This means that the reasoning path it appears to follow is not a reflection of actual understanding, but rather a statistically probable construction based on its training. Even when it explains itself, those explanations are also generated text, not true windows into an inner thought process.

Therefore, while the AI might simulate reasoning or provide plausible justifications, these should not always be interpreted as the actual basis for its conclusions. It’s important to approach such explanations with a critical eye, especially in high stakes contexts.
 
Every time you ask AI a question, even when you pre feed it some data, the AI is under no obligation to explain why it arrived at a particular answer or why it chose a specific chain of thought. Unlike a human, it doesn’t possess introspection or self awareness. Its responses are generated based on patterns in data, not conscious reasoning.

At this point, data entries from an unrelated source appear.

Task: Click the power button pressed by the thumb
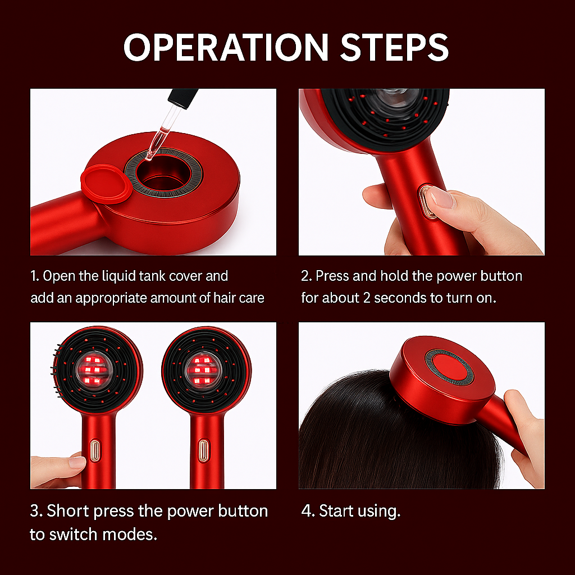pyautogui.click(x=428, y=203)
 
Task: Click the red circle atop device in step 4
pyautogui.click(x=450, y=368)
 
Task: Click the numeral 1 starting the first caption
pyautogui.click(x=34, y=276)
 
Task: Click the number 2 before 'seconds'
pyautogui.click(x=367, y=298)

This means that the reasoning path it appears to follow is not a reflection of actual understanding, but rather a statistically probable construction based on its training. Even when it explains itself, those explanations are also generated text, not true windows into an inner thought process.

Therefore, while the AI might simulate reasoning or provide plausible justifications, these should not always be interpreted as the actual basis for its conclusions. It’s important to approach such explanations with a critical eye, especially in high stakes contexts.
This is entirely unrelated to the article and the research in question.

This research focuses on the Chain-of-Thought models - Claude 3.7 Sonnet and DeepSeek-R1 - as mentioned above. These models are built to display their inner chain of thought before they return a response. Of course, we know there is no true self-awareness or consciousness (since AGI is still too far ahead in the future.)

"This means that the reasoning path it appears to follow" -- There are no appearances here. It shows the reasoning path it took to arrive at a response. And it hides critical data/hint it was fed in the initial query and pretends to come up with a response entirely on its own, without the said hint, while clearly using it. The researchers are not anthropomorphizing the AI, i.e. thinking it capable of 'human' behaviour or misbehaviour.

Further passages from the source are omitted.